Sunday 28 February 2010

Sound of Sundays


On Northolme Road a couple are shaking out a blanket on the pavement. Sunday morning and it's pretty quiet on these streets. The traffic on the main streets is a low rumble, out of sight. Most people are indoors waiting for the spring. I'm walking along peering through bay windows into front rooms. Rows of books on shelves, tall exotic plants by the window, the flicker of TV images and the back of someone's head appearing above an old brown chair, a brass clock on top of the fire place. The sound of a piano.

I'm thinking about something Steve said last night, when he and David came round mine for our guitar session. He said he liked the sound of the milk bottles as he put them out at night. It's a homely sound. Do you remember that advert in the early eighties, with Brian Glover saying: 'don't let your milkman become a thing of the past'? I'd almost forgotten about the milkman; the places I've lived over the past 18 years don't get milk delivered to.

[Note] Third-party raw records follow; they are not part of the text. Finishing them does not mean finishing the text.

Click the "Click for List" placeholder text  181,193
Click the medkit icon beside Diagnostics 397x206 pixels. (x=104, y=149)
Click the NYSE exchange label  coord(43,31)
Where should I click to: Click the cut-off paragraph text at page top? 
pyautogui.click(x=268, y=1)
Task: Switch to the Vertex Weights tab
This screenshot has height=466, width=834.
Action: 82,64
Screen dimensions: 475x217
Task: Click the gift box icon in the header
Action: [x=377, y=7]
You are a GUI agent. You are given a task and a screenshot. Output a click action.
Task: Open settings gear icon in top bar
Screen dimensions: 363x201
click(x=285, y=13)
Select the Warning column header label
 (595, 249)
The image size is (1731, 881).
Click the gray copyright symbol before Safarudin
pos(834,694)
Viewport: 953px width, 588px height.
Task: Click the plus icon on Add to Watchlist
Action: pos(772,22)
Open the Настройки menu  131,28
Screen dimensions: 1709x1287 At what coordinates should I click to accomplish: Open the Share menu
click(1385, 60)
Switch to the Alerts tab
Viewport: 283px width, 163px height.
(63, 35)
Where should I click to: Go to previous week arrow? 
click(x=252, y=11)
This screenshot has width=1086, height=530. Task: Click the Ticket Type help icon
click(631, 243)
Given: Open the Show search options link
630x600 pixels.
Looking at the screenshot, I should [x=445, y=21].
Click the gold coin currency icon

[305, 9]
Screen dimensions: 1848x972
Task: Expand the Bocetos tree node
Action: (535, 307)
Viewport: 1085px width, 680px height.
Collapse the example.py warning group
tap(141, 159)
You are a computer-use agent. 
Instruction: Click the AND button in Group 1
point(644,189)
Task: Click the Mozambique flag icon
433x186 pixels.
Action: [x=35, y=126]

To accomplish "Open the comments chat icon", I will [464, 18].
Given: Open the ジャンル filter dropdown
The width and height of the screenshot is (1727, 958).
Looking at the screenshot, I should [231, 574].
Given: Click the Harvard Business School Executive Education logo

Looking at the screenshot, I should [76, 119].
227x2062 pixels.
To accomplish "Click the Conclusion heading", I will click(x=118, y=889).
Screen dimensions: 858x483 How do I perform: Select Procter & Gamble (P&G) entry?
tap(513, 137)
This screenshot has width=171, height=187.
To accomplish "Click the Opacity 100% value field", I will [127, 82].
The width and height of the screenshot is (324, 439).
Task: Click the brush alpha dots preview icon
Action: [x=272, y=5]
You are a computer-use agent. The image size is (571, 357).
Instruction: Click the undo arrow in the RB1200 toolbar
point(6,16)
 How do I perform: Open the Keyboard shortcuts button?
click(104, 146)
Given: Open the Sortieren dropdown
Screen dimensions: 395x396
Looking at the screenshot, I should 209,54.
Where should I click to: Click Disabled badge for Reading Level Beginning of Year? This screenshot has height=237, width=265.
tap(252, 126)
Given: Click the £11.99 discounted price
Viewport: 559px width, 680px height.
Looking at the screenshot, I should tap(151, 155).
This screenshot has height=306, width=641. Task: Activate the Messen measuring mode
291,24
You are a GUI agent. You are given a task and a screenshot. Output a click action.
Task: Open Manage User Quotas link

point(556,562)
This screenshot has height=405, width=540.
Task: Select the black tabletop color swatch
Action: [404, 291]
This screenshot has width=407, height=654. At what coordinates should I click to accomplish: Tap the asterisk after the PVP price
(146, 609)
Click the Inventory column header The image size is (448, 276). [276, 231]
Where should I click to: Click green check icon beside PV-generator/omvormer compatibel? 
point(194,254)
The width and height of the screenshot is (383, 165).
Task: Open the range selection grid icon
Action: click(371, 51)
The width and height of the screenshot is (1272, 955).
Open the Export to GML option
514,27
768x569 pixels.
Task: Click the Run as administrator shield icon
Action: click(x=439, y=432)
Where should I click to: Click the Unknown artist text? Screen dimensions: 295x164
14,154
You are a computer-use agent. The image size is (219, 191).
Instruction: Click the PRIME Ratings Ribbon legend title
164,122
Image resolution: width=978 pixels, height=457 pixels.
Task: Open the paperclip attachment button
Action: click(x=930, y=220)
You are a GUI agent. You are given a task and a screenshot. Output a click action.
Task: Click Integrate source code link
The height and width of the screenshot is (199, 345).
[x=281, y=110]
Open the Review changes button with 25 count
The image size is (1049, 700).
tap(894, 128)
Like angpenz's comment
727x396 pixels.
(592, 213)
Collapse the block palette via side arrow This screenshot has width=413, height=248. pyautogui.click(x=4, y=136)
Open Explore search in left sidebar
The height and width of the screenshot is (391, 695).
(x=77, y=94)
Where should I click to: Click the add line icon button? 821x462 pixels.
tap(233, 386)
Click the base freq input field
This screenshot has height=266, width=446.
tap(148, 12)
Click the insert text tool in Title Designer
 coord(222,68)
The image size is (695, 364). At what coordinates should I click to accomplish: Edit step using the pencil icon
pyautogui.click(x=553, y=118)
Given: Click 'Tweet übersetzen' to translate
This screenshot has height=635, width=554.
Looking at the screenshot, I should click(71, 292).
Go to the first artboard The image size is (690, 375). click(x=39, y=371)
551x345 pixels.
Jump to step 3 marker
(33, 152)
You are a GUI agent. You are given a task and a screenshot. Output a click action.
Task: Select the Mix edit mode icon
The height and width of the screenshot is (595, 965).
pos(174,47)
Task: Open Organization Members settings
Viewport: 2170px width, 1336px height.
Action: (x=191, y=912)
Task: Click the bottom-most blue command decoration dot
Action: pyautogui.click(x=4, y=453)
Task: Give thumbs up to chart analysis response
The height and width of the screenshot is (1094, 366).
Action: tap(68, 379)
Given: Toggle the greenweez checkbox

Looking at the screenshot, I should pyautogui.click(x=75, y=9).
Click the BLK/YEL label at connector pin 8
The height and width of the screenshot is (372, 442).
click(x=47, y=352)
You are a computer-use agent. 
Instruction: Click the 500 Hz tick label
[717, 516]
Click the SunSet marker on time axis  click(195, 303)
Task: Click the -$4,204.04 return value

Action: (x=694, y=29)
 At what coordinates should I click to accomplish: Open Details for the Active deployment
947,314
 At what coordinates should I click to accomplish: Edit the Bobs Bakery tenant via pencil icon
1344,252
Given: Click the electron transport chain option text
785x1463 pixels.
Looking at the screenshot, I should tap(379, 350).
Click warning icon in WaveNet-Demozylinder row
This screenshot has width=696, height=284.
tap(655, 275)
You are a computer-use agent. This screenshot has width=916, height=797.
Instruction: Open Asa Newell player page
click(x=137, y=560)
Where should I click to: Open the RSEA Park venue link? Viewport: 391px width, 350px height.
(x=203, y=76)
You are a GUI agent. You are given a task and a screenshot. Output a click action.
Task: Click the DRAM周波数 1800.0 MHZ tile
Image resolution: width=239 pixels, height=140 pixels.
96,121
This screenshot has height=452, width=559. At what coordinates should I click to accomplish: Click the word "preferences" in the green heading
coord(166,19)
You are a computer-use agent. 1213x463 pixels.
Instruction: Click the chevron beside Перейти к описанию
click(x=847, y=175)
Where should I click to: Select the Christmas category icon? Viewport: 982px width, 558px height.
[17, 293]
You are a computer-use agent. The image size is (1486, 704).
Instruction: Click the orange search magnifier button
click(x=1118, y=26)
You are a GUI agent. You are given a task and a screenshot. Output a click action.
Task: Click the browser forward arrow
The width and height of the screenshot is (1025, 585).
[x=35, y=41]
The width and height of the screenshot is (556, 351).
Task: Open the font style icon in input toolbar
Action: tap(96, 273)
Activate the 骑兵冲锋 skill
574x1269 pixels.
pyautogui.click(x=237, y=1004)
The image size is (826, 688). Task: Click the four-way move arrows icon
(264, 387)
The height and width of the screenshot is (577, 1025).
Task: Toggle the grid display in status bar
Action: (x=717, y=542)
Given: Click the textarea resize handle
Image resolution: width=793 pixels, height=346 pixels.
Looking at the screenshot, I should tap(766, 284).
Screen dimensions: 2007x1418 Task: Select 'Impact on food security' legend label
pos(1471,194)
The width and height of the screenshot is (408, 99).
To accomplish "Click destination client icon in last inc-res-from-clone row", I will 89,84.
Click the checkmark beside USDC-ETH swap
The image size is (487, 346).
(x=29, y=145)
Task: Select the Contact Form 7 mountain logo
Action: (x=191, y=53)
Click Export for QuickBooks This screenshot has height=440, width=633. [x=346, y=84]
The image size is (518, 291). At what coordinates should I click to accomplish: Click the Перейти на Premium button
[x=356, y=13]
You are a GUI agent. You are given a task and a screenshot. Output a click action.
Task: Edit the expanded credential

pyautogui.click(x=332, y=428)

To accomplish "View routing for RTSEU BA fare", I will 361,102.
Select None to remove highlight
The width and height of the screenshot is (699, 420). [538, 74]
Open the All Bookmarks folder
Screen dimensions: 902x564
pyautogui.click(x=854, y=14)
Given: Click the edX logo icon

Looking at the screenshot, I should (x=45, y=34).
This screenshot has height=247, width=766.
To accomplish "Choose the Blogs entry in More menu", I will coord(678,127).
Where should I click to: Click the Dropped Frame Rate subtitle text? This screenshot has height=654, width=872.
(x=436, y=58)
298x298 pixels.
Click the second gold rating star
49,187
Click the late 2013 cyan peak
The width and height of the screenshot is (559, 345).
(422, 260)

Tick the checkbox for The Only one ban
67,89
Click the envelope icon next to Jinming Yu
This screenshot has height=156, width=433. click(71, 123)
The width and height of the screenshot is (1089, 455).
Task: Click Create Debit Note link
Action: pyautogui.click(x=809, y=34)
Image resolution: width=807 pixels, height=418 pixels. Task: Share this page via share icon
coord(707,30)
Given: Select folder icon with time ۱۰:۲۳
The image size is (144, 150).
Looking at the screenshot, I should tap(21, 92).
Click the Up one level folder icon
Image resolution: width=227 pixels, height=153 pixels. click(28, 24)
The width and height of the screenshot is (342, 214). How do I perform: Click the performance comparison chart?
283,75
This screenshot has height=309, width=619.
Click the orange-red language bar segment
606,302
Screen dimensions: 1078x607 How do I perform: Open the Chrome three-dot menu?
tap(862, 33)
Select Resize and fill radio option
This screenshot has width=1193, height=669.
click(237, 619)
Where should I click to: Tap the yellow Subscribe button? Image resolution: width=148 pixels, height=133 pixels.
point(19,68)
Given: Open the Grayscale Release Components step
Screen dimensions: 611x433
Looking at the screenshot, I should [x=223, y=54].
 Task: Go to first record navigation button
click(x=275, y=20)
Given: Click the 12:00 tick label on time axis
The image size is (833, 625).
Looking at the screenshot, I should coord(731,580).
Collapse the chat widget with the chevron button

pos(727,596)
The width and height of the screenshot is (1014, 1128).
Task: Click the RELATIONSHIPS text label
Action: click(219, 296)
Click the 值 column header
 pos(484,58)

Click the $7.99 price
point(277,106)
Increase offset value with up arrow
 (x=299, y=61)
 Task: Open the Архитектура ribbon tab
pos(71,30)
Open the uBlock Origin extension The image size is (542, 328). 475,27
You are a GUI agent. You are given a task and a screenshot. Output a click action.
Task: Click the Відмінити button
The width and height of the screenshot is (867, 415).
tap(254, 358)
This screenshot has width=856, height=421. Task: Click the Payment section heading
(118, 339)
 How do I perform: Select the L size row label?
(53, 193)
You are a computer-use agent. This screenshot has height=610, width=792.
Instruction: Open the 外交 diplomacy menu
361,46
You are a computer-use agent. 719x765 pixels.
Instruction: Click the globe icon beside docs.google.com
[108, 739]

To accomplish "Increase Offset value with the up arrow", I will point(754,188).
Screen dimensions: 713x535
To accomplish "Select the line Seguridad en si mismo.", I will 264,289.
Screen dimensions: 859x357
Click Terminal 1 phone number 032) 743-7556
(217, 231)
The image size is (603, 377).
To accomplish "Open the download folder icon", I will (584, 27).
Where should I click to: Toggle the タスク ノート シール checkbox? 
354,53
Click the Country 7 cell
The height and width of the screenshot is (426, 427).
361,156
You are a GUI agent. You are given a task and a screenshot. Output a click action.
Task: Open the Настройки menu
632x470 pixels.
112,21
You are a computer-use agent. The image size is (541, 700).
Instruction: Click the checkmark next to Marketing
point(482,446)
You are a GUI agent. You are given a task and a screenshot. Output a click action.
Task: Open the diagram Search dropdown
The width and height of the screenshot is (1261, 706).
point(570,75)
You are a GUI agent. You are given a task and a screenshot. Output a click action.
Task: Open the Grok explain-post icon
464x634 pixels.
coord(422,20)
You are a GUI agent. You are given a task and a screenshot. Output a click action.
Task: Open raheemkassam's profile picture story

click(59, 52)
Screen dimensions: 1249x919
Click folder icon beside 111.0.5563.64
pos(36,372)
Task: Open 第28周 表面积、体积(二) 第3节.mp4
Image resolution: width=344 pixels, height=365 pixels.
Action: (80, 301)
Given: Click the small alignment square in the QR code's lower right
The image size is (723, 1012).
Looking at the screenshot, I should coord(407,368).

I like the whirring sound of the electric milkfloat heading up your street in the morning before the sun rises. Or when you're laying in bed late on a weekday morning and the sounds of the street outside have stopped as everyone is now in work or school and all you can hear is the spin of the washing machine . When you're a child, Sunday afternoons always used to be still; the men would be asleep in their chairs and the women could be heard in the distance, talking quietly in the kitchen. But all you could really hear would be the sound of the clock above the fire place as you push a toy car across the carpet and try and imagine a scenario to play out as you stare into the pattern of the carpet.

A woman walks across the street with her washing bunched up in her arms. I'm walking past the houses with their front porches with green mats, brown mats, steps with green algae, the green recycling bins full of old newspapers and magazines. In just over a month's time I will be 40 years old. I head home for a cup of tea and hot cross buns.